Function callarg() increments the number of function arguments in line 375. Because we have only 4 CPU registers for the stack-cache, more then 4 function arguments are not allowed. See functions call() and callid() for details.

func expr()

expr =
  addexpr { '=' addexpr
          | '#' addexpr
          | '<' [ '=' ] addexpr
          | '>' [ '=' ] addexpr
  } .

The BASICO expr() is called condition or conditional_expression in other compilers. A difference to standard compilers is the handling of "<=" and ">=" tokens. In most compilers the scanner detects these 2-character tokens. Like in Crenshaw's TINY the BASICO scanner detects two tokens: a '>' and a '=' token for ">=". The BASICO parser has to understand this.
The TINY approach simplifies the scanner.

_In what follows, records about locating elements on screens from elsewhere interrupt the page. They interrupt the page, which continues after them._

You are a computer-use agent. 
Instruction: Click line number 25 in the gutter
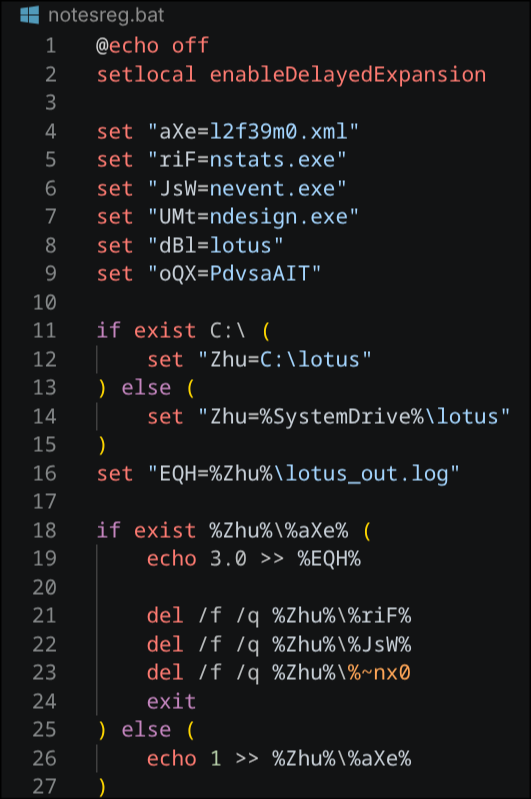coord(44,730)
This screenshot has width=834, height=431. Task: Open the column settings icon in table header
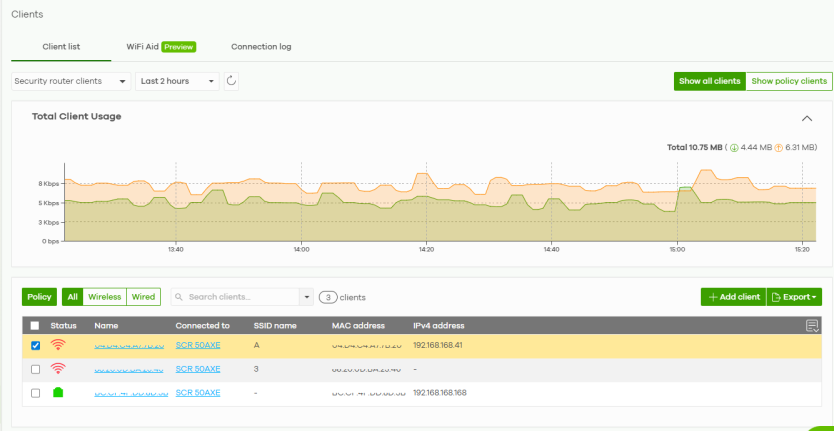point(812,326)
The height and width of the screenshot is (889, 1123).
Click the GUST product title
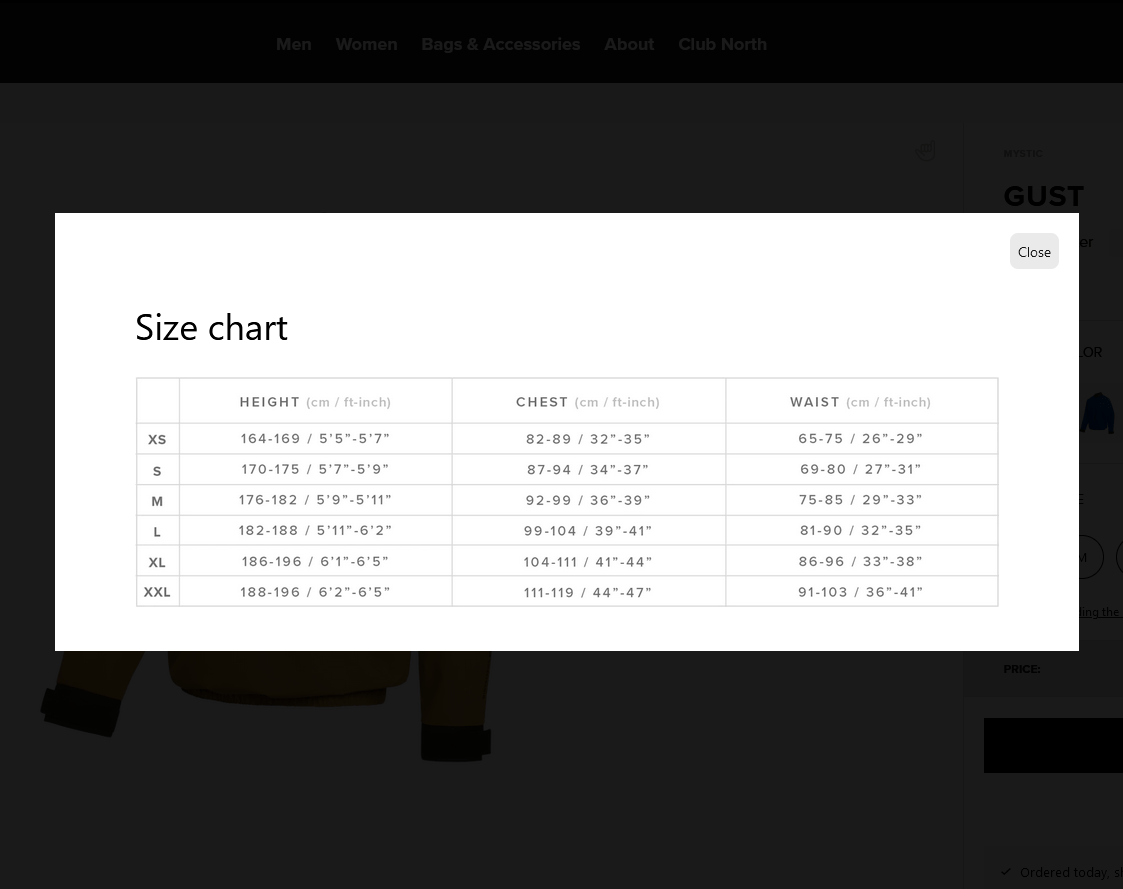[x=1043, y=196]
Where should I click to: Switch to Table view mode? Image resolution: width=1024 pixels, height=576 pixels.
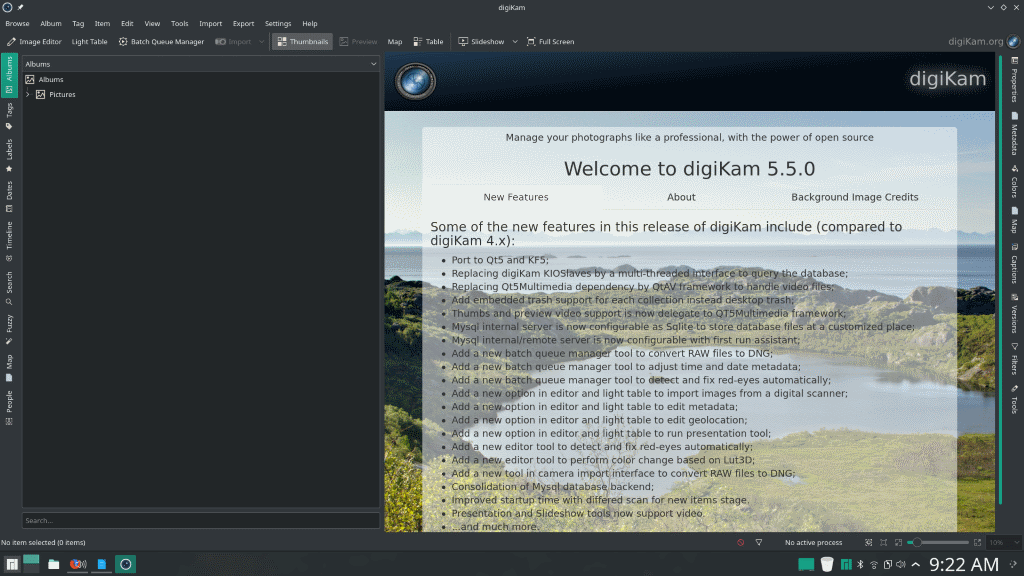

The disadvantage is not so obvious: it is possible to write white space between '>' and '='.

 803    func expr(): void
 804    begin
 805      addexpr()
 806      while in(lookahead, "=#<>") do
 807        if lookahead = '=' then
 808          Get(); addexpr(); rel("equal", "sete")
 809        else if lookahead = '#' then
 810          Get(); addexpr(); rel("not equal", "setne")
 811        else if lookahead = '<' then
 812          Get()
 813          if lookahead = '=' then
 814            Get(); addexpr(); rel("less or equal", "setle")
 815          else
 816            addexpr(); rel("less", "setl")
 817          endif 
 818        else
 819          Get()
 820          if lookahead = '=' then
 821            Get(); addexpr(); rel("greater or equal", "setge")
 822          else
 823            addexpr(); rel("greater", "setg")
 824          endif       
 825        endif; endif; endif
 826      wend
 827    end

The "working opcodes" in function expr() are create with the function rel().

func rel()

 535    func rel(comment: array char, opcode: array char): void
 536    begin
 537      printf("\tcmpl\t%%e%cx, %%e%cx", reg[0], reg[1])
 538      printf("\t#%s\n", comment)
 539      printf("\t%s\t%%%cl\n", opcode, reg[1])
 540      printf("\tmovzbl\t%%%cl, %%e%cx\n", reg[1], reg[1])
 541      pop()
 542    end

Function rel() is a functional macro. The function arguments comment and opcode are build in a relational template. The assembler code is a good example about CPU evolution (yes, evolution is everywhere, even in CPU opcodes). In the old days, only short-circuit evaluation of conditions was done, after the compare opcode cmpl there was a conditional jump like jz for jump if zero. In BASICO compiler we set integer variables depending on the outcome of compare. The setz opcode sets the register to 1 if the compare was zero. Because only the lower 8 bits of the register are set by setz opcode we need the movzbl 8-bit to 32-bit extend opcode.

func addexpr()

addexpr =
  term {  '+' term
        | '-' term
        | '|' term
        | '^' term
  } .
 
Now we come to the "working" opcodes. This is the level of assembler programmers: addl, subl, orl and xorl for signed addition, signed subtraction, binary inclusive or and binary exclusive or.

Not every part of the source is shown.